[TEXTABSCHNITT]
2017 hatten sich die Abgeordneten des Bundestags geeinigt und die Bundesregierung einstimmig zur Aufklärung der Verbrechen der Colonia Dignidad aufgefordert. Denn in der 1961 von dem deutschen Laienprediger Paul Schäfer in Chile gegründeten deutschen Siedlung waren sklavenähnliche Arbeitsverhältnisse und sexualisierte Gewalt jahrzehntelang an der Tagesordnung. 2019 legte die Bundesregierung ein Hilfskonzept für Opfer der Sekte vor.
95 Deutsche und Chilen*innen, die als Opfer der Colonia Dignidad gelten, haben seitdem individuelle Hilfszahlungen von bis zu 10 000 Euro aus deutschen Staatsgeldern erhalten – als »Geste der Anerkennung des Leids«. So steht es in dem im September veröffentlichten »Bilanzbericht der Gemeinsamen Kommission von Deutschem Bundestag und Bundesregierung zur Aufarbeitung der Verbrechen der Colonia Dignidad«. Einen Rechtsanspruch auf diese Hilfszahlungen gibt es nicht. Eine Unterstützung bei der kargen Rente, die viele der Betroffenen erwartet, die 40 Jahre ohne Lohn und ohne Sozialabsicherung Zwangsarbeit leisten mussten, ist dies auch nicht.

[EXTRAHIERTE ZEILEN]

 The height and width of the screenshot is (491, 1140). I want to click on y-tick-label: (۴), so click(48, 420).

---

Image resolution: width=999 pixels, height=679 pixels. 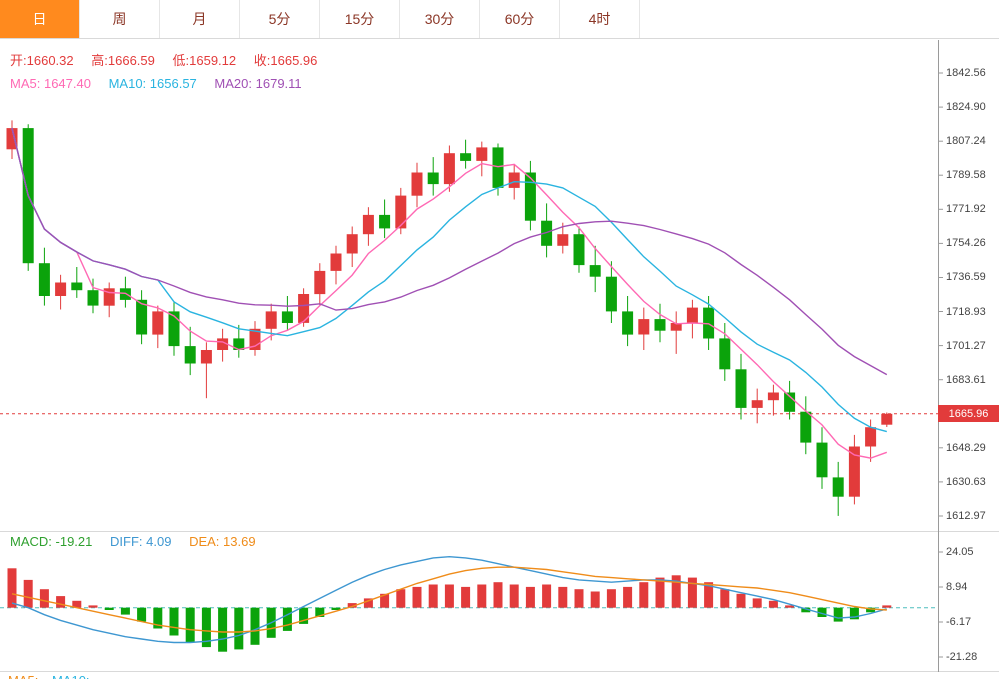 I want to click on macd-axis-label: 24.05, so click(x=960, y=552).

[AUFGABENSTELLUNG]
a. Gib den Text über die Colonia Dignidad von „95 Deutsche und“ bis „dies auch nicht.“ noch einmal wieder und setze dabei „Altersversorgung“ an die Stelle von „Rente“.
b. Prüfe anhand des Textes über die Colonia Dignidad, ob die folgenden Aussagen zutreffen, und belege jede Antwort mit den entscheidenden Worten des Textes: (i) Die Siedlung wurde 1961 von Paul Schäfer in Chile gegründet. (ii) Die Betroffenen haben einen Rechtsanspruch auf die Hilfszahlungen. (iii) Der Bilanzbericht der Gemeinsamen Kommission wurde im Dezember veröffentlicht.
c. Schreibe den Text über die Colonia Dignidad im Anschluss an seinen letzten Satz weiter.

[LÖSUNGEN]
a.
95 Deutsche und Chilen*innen, die als Opfer der Colonia Dignidad gelten, haben seitdem individuelle Hilfszahlungen von bis zu 10 000 Euro aus deutschen Staatsgeldern erhalten – als »Geste der Anerkennung des Leids«. So steht es in dem im September veröffentlichten »Bilanzbericht der Gemeinsamen Kommission von Deutschem Bundestag und Bundesregierung zur Aufarbeitung der Verbrechen der Colonia Dignidad«. Einen Rechtsanspruch auf diese Hilfszahlungen gibt es nicht. Eine Unterstützung bei der kargen Altersversorgung, die viele der Betroffenen erwartet, die 40 Jahre ohne Lohn und ohne Sozialabsicherung Zwangsarbeit leisten mussten, ist dies auch nicht.

b.
(i) Ja, denn dort steht: „1961 von dem deutschen Laienprediger Paul Schäfer in Chile gegründeten deutschen Siedlung“.
(ii) Nein, denn dort steht: „Einen Rechtsanspruch auf diese Hilfszahlungen gibt es nicht.“
(iii) Nein, denn dort steht: „im September veröffentlichten“.

c.
Der Politologe Jan Stehle bewertet die Hilfszahlungen als grundsätzlich positiv, kritisiert aber fehlende Fortschritte in anderen Bereichen: »Eine Untersuchung der Vermögenswerte der Colonia Dignidad fand nicht statt, beziehungsweise es ist nichts darüber bekannt«. Die Villa Baviera betreibt inzwischen Landwirtschafts- und ein Tourismusunternehmen im bayerischen Stil. »Die Vorstände der heutigen Villa Baviera verweigern Missbrauchsopfern ihre von der Justiz zugesprochenen Entschädigungen«, erklärt der Colonia-Experte Stehle weiter. Chilenische Opfer von sexualisierter Gewalt hatten sich im Mai mit einem Brief an die deutsche Regierung gewandt. Darin baten sie um Unterstützung bei der Durchsetzung ihrer rechtskräftigen Ansprüche auf Entschädigungszahlungen durch die Führung der heutigen Villa Baviera. Eine Antwort haben sie von der Bundesregierung bisher nicht erhalten.
Eine zentrale Aufgabe der deutschen und der chilenischen Regierung wird die gemeinsame Errichtung einer Dokumentations- und Gedenkstätte auf dem Gelände der Villa Baviera sein. Ein Team deutscher und chilenischer Gedenkstättenexpert*innen hat ein Konzept dafür erstellt und im Juni bereits öffentlich vorgestellt. Laut Bilanzbericht der Gemeinsamen Kommission stimmen die deutsche und die chilenische Regierung dem Vorschlag grundsätzlich zu.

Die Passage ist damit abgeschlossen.